笑顔広がる保養の場/うむい宮古島保養プロジェクト
7家族23人を受け入れ/ホームステイ通して交流
「ここに来ると、笑顔が増える」-。東日本大震災による原発事故の影響が今も残る福島県。そこで生活を続ける親子を宮古島に招く「うむい宮古島」の保養プロジェクト満月(楚南均実行委員長)が24日から1週間の日程で行われた。今年は7家族23人が来島。ホームステイを通して受け入れ先の家族や実行委のメンバーと交流を深めた。
保養プロジェクトは6年目を迎えた。自然豊かな宮古島で、放射線量におびえることなく心穏やかに過ごしてもらうことが狙いだ。
1年365日分の枠に宮古島市民や関係者の笑顔を載せる笑顔カレンダーを製作・販売し、その収益金から活動資金を造り、参加親子の旅費に充てている。
24日に来島した7家族23人は、ホームステイをしながら受け入れ先の家族と交流を深めた。期間中は島内観光のほか、海水浴をしたり、魚釣りをしたり。地域で開催されるイベントに参加する親子もいた。
29日には全員が参加する交流会があった。パイナガマビーチの隣にあるパイナガマ海空すこやか公園でバーベキューを行い、肉や野菜を囲みながら談笑し、和やかな時間を過ごした。
「人のうれしいという気持ちが循環している」と話すのは今年初参加の手島敏江さん(38)だ。「こんな気持ちは保養でしか経験できないと思う」と実行委と宮古島市民に感謝する。娘の恵都ちゃん(5)に目をやりながら、「ここに来てからというもの娘がとにかく笑っている。癒やされているんです。そんな姿を見て親の私も癒やされる。人の温かさを感じて心も体も安定しています」と話した。
4年連続で参加している郡司はなさん(8)は、この1週間ですっかり日焼け顔に。「海で魚を見ることができて楽しかったよ。船に乗って魚釣りもした」と笑顔いっぱいだった。

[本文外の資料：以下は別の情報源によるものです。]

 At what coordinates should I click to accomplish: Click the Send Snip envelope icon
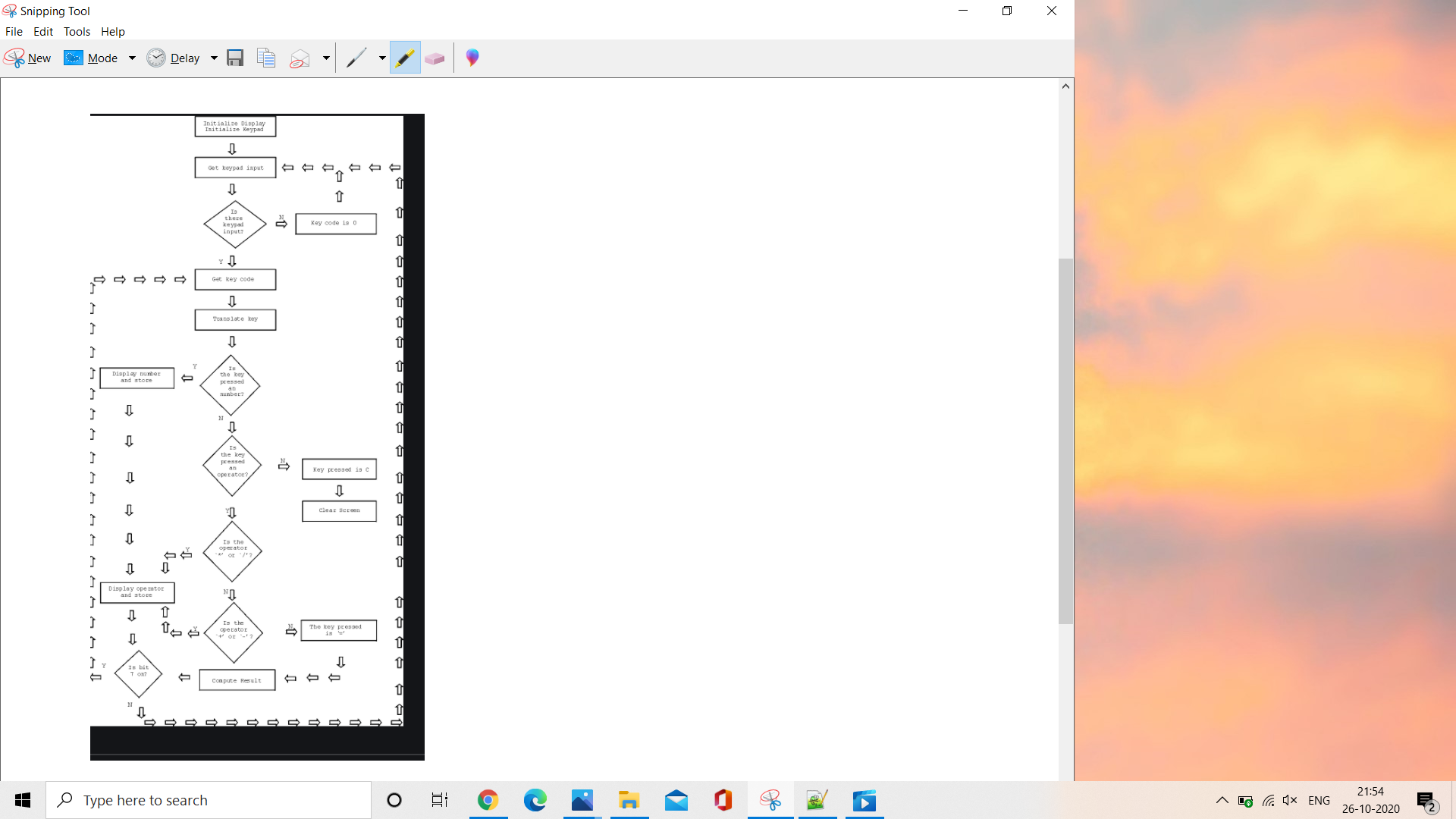pyautogui.click(x=300, y=58)
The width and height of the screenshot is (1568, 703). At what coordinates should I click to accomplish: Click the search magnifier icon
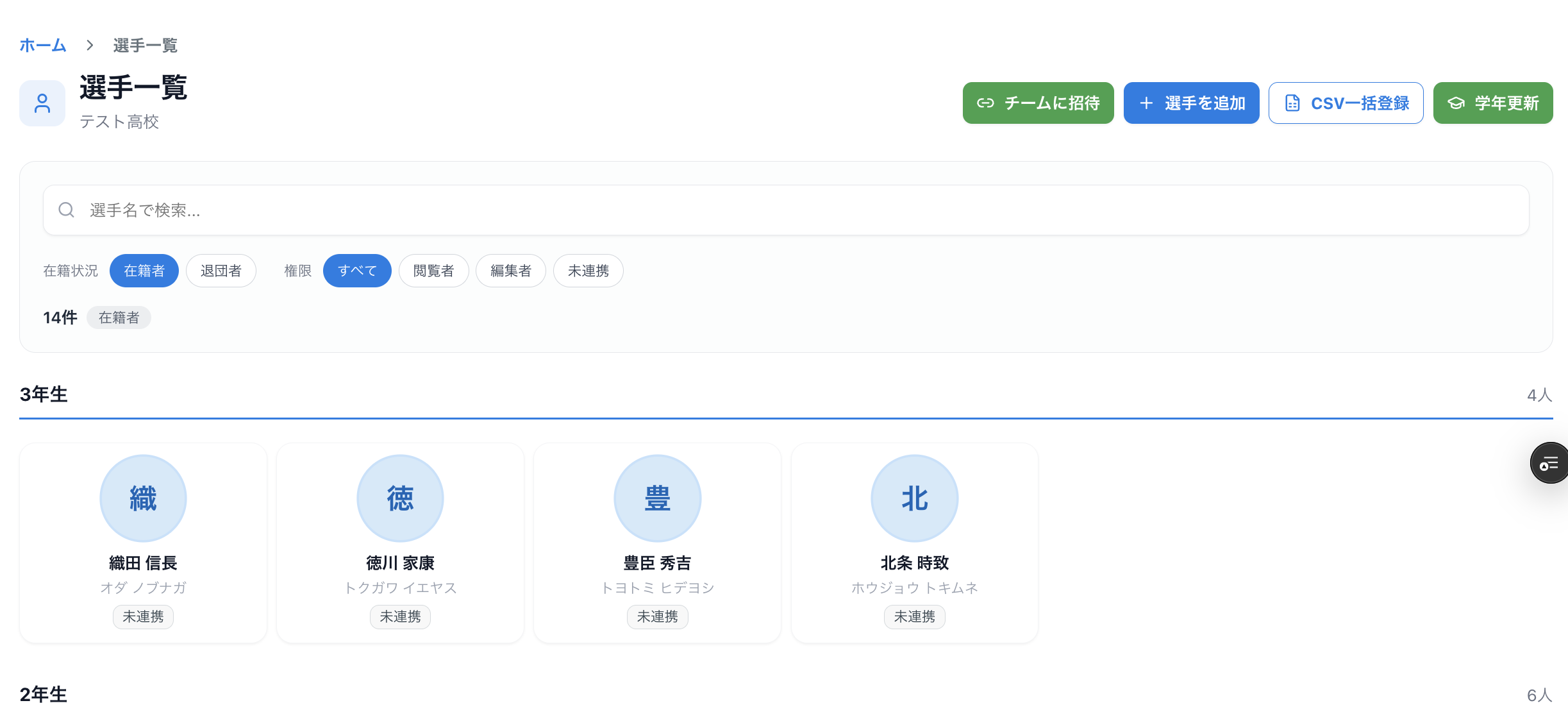tap(66, 210)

福島の親子がくつろぐ姿に目を細める実行委の前里芳人副委員長は「みんなの表情が明るいのが何より。宮古島で元気をもらって、また福島で頑張る。これからも支えたい」と話し、活動の継続を誓う。笑顔カレンダーに協力してくれている市民らに感謝し、「毎年365枠埋まっていることが協力の大きさの表れ。市民や関係する方々のおかげで福島から迎えられる。続けていきたい」と話した。